Костя захлебывает воды - вода пресная, из Азовского моря.
«Дельфины... Течение... Видно, не доплыть!» Тупой и огромный ком распирает горло Кости.
«Где теперь коса?..»
Он ищет зарево Таманской - оно ушло в сторону - и опять плывет, медленно водя набрякшими усталостью, словно каменными, руками и ногами.
В судороге заскакивает, деревянеет икра правой ноги, простреленная еще в девятнадцатом... Костя поспешно растирает ее и опять плывет, плывет.
Тар-рам-там-там, тар-рам-там-там... — сверлит голову навязавшийся мотив «встречи».
«С музыкой пропадаю, — кривит в усмешке лицо Костя, и содрогается и протестует всем своим существом: — Конец? Не хочу! Не хочу!»
С силой плывет и скоро слабеет, слабеет еще больше.
«Что за ерунда? Вот расквасился! — подбирается внутренне он. — Может быть, мелко уже, а я паникую?»
Набрав воздуху, он опускается, подняв над головой руки, сложив ладони вместе. В глубине ледяная струя обжигает ноги, туловище. Костя открывает глаза и сплющивает их в ужасе перед мраком пучины.
Отчаянно рвет руками воду, выплывает на поверхность.
«Не доплыву! Хлебнуть, что ли, самому?.. Да и сволочь же я! Поручи вот такому дело!» Костя пластается в воде.
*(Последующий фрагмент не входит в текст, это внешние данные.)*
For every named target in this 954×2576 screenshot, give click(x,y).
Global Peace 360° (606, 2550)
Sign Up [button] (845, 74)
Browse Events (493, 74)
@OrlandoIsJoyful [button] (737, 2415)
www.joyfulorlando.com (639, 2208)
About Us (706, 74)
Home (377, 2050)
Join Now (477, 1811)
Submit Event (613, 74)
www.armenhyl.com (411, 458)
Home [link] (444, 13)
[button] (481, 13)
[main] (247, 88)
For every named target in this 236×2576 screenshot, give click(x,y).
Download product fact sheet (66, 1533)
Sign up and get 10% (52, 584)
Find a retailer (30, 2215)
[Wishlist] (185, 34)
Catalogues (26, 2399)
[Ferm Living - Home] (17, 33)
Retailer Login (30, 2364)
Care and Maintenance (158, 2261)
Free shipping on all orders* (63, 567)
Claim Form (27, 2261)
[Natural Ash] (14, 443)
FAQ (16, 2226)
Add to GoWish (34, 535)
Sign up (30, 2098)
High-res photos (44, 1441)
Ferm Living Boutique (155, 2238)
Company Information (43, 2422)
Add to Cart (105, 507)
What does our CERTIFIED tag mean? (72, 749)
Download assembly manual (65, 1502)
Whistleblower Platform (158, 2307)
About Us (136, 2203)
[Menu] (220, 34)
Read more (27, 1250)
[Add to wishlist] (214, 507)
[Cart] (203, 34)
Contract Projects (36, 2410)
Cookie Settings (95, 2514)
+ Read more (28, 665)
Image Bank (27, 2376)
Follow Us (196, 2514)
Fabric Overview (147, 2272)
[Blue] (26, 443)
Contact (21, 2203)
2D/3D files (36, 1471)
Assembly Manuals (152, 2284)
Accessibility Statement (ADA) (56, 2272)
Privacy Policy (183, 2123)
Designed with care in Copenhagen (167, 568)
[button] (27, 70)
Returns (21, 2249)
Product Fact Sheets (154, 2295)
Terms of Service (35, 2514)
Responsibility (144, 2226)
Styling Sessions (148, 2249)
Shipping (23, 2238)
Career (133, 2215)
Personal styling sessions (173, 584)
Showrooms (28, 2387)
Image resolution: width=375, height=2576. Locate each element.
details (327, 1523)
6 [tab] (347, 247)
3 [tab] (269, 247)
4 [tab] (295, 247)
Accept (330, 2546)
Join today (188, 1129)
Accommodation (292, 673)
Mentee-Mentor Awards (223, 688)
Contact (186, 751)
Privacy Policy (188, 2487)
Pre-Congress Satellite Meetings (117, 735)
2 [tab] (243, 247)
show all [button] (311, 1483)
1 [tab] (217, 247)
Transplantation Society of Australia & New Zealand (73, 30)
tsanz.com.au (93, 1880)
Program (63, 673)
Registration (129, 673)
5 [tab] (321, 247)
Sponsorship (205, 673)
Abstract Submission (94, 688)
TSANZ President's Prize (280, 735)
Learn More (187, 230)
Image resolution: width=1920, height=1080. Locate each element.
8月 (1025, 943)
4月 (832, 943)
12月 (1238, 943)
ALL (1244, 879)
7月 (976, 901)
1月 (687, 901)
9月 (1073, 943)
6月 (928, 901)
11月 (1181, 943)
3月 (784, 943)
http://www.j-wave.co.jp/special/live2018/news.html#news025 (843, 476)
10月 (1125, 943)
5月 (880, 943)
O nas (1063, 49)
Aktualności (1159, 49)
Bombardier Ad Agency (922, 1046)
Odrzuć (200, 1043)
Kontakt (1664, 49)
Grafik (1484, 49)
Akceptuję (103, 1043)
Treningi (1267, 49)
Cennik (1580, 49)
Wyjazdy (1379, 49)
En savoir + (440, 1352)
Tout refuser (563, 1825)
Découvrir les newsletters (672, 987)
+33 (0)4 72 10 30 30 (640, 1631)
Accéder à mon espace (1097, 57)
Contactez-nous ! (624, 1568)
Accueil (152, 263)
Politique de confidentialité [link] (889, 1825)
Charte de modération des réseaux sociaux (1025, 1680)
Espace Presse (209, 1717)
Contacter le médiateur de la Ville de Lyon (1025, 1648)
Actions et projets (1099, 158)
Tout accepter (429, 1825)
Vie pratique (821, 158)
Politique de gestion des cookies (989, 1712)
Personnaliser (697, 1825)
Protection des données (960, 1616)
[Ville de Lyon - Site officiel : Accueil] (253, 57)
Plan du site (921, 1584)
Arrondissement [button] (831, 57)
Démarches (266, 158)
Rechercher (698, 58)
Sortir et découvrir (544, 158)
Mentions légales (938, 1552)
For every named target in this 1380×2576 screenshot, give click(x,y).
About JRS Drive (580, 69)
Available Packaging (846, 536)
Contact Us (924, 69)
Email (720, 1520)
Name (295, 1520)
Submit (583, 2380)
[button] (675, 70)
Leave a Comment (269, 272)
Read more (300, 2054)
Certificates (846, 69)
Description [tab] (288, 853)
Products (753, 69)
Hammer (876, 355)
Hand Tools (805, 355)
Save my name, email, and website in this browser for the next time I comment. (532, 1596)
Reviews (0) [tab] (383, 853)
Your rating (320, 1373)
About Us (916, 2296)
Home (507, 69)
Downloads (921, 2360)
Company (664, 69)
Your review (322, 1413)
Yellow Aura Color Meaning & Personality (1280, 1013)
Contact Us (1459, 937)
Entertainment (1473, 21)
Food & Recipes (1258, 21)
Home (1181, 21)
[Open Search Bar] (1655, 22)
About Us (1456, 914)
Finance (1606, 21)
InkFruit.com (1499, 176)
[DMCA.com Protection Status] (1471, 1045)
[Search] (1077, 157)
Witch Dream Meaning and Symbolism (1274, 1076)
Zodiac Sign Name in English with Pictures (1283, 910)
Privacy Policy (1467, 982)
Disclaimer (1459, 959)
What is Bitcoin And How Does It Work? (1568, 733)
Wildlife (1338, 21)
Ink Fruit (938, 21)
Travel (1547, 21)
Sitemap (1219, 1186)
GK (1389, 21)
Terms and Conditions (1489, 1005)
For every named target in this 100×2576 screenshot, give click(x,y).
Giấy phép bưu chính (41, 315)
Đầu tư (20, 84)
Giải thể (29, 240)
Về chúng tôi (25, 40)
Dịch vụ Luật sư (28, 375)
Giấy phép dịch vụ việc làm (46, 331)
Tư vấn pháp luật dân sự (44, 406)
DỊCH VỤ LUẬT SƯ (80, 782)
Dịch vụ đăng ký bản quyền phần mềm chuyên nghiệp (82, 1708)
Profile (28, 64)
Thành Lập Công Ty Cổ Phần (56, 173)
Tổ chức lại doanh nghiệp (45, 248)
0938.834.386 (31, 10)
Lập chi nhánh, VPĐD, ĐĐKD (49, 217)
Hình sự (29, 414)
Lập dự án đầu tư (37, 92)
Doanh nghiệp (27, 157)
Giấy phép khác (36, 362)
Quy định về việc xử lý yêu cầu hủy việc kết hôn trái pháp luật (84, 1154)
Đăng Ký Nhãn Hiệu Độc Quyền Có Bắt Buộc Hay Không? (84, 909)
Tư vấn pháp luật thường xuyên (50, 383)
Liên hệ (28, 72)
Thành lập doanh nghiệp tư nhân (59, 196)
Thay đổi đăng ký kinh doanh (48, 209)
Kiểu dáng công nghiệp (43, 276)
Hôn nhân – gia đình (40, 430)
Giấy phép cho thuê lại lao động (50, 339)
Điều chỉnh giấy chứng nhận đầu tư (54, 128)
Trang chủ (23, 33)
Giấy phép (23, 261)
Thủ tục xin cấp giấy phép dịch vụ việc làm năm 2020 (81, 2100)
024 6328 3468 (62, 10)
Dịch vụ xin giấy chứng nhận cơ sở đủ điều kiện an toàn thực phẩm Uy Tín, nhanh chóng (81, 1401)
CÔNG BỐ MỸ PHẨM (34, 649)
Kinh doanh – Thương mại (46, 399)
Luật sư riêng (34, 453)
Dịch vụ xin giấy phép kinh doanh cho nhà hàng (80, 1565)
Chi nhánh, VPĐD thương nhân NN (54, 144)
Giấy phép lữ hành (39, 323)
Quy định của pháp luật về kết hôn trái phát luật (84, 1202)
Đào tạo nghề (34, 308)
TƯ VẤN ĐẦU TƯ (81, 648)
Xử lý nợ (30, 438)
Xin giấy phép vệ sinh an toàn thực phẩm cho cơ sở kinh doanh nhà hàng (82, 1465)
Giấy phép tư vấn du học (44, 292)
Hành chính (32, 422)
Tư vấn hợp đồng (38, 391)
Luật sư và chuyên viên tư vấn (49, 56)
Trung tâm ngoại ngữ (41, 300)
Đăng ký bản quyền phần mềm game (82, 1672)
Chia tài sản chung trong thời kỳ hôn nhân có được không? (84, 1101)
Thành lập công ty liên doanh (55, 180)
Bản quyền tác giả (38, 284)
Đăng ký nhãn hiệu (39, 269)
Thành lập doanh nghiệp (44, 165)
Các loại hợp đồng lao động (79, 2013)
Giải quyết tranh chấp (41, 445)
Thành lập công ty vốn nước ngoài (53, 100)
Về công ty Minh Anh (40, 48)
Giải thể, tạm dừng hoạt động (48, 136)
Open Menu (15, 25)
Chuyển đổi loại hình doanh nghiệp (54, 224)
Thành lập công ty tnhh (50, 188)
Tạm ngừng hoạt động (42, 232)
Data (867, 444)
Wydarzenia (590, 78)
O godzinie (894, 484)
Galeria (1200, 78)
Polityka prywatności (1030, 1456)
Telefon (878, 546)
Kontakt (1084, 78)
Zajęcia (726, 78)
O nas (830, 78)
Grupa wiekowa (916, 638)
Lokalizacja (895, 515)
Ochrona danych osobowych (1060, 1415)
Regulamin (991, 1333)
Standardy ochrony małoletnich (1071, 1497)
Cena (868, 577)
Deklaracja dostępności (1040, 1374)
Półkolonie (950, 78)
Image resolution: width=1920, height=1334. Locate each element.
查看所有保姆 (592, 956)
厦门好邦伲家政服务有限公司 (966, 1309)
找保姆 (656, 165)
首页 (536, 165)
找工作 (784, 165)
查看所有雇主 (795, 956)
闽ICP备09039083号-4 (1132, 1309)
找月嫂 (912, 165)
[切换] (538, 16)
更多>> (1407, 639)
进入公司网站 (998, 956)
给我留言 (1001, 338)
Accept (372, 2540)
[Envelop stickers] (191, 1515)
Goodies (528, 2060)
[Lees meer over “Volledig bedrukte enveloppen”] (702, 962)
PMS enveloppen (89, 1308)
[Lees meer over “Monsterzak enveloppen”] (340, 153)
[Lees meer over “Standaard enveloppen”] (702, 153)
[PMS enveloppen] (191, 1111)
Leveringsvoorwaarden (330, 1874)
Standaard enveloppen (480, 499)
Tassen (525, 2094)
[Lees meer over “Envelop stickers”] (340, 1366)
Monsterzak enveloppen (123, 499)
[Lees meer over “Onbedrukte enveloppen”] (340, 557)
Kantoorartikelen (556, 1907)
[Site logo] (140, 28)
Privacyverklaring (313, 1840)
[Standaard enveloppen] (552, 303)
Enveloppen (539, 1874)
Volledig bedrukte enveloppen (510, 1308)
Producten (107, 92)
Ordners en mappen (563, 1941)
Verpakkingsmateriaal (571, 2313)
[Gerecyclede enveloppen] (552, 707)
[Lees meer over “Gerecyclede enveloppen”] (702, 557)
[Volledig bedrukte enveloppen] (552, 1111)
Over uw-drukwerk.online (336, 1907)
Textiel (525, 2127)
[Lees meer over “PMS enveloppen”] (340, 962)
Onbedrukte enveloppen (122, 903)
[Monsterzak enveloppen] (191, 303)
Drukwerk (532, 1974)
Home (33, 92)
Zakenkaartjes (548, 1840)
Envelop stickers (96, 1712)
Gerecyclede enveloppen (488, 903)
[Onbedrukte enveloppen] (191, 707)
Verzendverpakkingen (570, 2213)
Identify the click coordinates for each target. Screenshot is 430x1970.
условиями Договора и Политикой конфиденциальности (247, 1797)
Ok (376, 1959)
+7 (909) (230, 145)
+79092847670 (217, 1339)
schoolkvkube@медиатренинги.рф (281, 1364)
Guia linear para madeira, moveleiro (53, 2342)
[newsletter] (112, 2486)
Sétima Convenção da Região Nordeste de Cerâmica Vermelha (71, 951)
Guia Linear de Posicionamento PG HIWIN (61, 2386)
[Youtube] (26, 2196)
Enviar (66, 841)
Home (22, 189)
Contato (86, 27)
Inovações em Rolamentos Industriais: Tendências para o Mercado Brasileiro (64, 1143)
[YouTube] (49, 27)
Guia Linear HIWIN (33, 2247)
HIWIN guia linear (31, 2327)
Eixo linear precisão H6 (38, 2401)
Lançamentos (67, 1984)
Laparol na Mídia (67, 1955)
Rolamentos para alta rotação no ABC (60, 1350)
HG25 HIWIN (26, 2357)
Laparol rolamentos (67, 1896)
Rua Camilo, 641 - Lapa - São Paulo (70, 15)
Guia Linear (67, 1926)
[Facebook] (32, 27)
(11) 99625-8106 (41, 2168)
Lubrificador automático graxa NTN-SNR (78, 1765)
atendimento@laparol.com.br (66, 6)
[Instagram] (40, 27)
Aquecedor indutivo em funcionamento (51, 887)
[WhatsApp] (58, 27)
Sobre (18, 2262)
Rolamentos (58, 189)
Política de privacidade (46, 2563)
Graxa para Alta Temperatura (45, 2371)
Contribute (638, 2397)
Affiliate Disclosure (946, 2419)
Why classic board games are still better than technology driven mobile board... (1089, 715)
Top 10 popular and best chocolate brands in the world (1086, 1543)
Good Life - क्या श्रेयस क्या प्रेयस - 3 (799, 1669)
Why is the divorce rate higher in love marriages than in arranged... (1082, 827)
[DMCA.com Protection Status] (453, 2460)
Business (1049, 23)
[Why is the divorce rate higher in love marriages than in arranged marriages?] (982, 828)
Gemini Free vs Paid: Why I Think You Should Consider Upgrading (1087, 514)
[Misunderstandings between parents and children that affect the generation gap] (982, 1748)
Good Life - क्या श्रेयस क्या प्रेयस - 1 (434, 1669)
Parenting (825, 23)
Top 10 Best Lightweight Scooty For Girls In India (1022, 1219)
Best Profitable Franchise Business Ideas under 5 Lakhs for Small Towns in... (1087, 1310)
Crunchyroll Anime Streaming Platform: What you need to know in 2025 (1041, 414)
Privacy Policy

Стынут ноги, зубы дробно стучат. Он плывет тихо, словно сонная рыба.
Плещут, полощутся в глубокой холодной пучине звезды. Зыбь идет чаще и круче. Непрерывно бьют всплески.
«Надо плыть, надо плыть!» - в смертельной тоске думает Костя.
Он приноравливается к волнам: бьет руками в тот момент, когда подходит гребень, и волна вздымает, несет его. Но слабые руки отстают, и один за другим выбегают из-под него валы.
«Кто скажет про десант?.. Я же должен сказать!..»
Стремительной бессвязной чередой вьются воспоминания.
- Не хочу! — с рыданием вырывается у него.
С трудом поднимая голову, он ждет волны.
Тратя остатки сил, всплывает на гребень.
И снова гребень убегает.
«Конец!» вспыхивает мысль, и Костя больно ударяется коленом о песок спасительной отмели...
В серой мгле рассвета голый, чугунно-синий, ободравшись в кровь о гальку и песок, Костя приползает на красноармейскую заставу.
Через полчаса бойкий телефонист вызывает штаб полка.
Костя, укладываясь в углу под шинелями заботливых бойцов, слушает гнусавое мягкое гудение аппарата, ожесточенный мат телефониста, отводящего душу, закрыв трубку ладонью.
Он думает, что сегодня же удивит ребят, военкомдива Дегтева. Верхняя - излучиной - губа Кости вздрагивает.
«Ну уже нет! По мере надобности можно и еще сходить в тыл. Раз партии нужно будет!.. Штука нехитрая!»